** Opening GIVEN RECORDS block **
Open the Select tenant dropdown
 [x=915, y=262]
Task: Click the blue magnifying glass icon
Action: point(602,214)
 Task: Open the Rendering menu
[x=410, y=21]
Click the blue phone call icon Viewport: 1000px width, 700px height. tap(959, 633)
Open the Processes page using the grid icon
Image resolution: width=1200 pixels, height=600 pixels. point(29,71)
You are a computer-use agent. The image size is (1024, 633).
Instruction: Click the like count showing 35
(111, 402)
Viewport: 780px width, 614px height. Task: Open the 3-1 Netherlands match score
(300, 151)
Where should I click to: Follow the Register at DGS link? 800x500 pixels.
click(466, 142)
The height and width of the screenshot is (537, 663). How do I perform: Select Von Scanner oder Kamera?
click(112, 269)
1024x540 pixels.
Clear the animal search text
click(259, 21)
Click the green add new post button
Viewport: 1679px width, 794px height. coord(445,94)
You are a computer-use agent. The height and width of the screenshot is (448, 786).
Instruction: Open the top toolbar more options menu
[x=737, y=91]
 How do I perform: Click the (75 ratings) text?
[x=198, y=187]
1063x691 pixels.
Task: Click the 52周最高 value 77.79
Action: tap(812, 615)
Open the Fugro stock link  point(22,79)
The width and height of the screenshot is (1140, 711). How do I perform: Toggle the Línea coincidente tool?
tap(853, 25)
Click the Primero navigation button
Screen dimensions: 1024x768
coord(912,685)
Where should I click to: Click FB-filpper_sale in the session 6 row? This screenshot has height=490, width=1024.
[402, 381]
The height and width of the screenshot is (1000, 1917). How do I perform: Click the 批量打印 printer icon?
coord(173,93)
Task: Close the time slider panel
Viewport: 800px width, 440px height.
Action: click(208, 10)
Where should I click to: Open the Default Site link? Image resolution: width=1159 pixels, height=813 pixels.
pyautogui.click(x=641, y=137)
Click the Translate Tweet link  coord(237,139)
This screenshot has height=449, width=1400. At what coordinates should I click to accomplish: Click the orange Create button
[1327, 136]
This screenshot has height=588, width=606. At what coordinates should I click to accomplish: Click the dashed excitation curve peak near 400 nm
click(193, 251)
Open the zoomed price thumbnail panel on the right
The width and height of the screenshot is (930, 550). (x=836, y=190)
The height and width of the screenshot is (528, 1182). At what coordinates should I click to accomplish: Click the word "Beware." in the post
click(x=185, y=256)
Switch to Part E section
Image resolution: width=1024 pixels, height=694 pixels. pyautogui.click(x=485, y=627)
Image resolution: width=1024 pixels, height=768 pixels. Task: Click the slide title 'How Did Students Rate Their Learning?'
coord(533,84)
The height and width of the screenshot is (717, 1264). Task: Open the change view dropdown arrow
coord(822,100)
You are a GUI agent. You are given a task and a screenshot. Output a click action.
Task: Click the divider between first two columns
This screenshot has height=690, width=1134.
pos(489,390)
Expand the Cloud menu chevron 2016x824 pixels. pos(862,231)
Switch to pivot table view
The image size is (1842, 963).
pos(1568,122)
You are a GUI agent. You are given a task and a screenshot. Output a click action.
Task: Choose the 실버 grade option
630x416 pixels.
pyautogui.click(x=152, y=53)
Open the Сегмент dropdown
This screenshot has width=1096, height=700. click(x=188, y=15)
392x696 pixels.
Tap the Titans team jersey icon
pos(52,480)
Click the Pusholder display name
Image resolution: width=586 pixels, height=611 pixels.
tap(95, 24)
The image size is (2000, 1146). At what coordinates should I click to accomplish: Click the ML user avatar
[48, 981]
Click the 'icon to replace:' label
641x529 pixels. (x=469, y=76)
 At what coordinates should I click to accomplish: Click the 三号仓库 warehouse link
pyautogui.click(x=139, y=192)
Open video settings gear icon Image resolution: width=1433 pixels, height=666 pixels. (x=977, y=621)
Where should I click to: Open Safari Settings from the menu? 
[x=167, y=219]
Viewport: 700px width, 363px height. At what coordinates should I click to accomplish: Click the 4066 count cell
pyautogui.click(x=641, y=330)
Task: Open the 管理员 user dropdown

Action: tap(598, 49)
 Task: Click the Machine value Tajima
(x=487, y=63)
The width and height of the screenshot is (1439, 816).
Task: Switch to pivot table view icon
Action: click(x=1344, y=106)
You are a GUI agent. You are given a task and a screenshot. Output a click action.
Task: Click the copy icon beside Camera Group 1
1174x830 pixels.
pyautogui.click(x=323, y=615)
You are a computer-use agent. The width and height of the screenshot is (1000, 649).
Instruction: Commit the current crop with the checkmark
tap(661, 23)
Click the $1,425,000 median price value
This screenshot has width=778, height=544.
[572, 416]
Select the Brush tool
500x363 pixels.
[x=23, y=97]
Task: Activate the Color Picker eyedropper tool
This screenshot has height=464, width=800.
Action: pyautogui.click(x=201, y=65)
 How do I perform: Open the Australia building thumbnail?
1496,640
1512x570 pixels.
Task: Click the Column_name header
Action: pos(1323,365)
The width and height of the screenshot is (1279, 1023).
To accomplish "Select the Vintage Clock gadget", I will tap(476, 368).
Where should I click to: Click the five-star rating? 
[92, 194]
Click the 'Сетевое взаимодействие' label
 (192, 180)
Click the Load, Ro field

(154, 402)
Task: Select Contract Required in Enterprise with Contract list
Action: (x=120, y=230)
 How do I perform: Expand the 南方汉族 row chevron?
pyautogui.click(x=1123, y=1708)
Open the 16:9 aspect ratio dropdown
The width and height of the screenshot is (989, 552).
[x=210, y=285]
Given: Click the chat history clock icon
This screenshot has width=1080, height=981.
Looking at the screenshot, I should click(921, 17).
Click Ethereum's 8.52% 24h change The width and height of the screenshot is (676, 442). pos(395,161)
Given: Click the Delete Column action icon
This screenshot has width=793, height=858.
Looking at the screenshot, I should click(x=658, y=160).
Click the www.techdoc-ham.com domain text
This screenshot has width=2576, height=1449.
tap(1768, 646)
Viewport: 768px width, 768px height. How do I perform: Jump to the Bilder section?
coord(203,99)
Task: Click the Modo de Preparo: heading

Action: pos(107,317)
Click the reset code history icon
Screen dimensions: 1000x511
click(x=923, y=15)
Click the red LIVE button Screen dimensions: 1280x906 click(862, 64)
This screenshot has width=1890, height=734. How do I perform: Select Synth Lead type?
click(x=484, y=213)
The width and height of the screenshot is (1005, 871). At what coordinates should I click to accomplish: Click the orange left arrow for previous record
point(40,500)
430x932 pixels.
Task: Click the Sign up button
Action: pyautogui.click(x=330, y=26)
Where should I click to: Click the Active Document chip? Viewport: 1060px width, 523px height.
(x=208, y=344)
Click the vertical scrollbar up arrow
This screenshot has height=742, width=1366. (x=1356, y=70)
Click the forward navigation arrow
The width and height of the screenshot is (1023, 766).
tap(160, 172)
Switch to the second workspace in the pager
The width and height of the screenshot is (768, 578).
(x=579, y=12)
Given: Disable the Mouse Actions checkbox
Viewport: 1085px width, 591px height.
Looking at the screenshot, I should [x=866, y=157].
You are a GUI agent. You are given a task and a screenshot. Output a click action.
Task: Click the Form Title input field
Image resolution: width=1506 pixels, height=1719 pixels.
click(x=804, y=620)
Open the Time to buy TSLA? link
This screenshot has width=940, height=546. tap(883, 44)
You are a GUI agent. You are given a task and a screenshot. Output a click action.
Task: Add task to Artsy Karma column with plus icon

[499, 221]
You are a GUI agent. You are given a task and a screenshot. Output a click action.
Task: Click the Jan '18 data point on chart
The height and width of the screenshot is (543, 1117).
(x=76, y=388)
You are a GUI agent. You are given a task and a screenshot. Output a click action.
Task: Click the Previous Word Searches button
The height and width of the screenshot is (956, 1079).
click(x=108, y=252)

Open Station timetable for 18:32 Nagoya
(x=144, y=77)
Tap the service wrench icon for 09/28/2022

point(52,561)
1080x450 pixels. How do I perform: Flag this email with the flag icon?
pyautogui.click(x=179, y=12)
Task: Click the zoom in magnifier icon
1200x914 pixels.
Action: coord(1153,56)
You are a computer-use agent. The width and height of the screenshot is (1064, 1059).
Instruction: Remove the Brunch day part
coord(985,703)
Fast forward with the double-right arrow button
** Closing GIVEN RECORDS block **
*EXERCISE REQUIREMENTS:*
From the line that contains "1080x450 pixels. How" through the last line of the records above, copy every line exactly and leave out the rest.

*COMPLETED EXERCISE:*
1080x450 pixels. How do I perform: Flag this email with the flag icon?
pyautogui.click(x=179, y=12)
Task: Click the zoom in magnifier icon
1200x914 pixels.
Action: coord(1153,56)
You are a computer-use agent. The width and height of the screenshot is (1064, 1059).
Instruction: Remove the Brunch day part
coord(985,703)
Fast forward with the double-right arrow button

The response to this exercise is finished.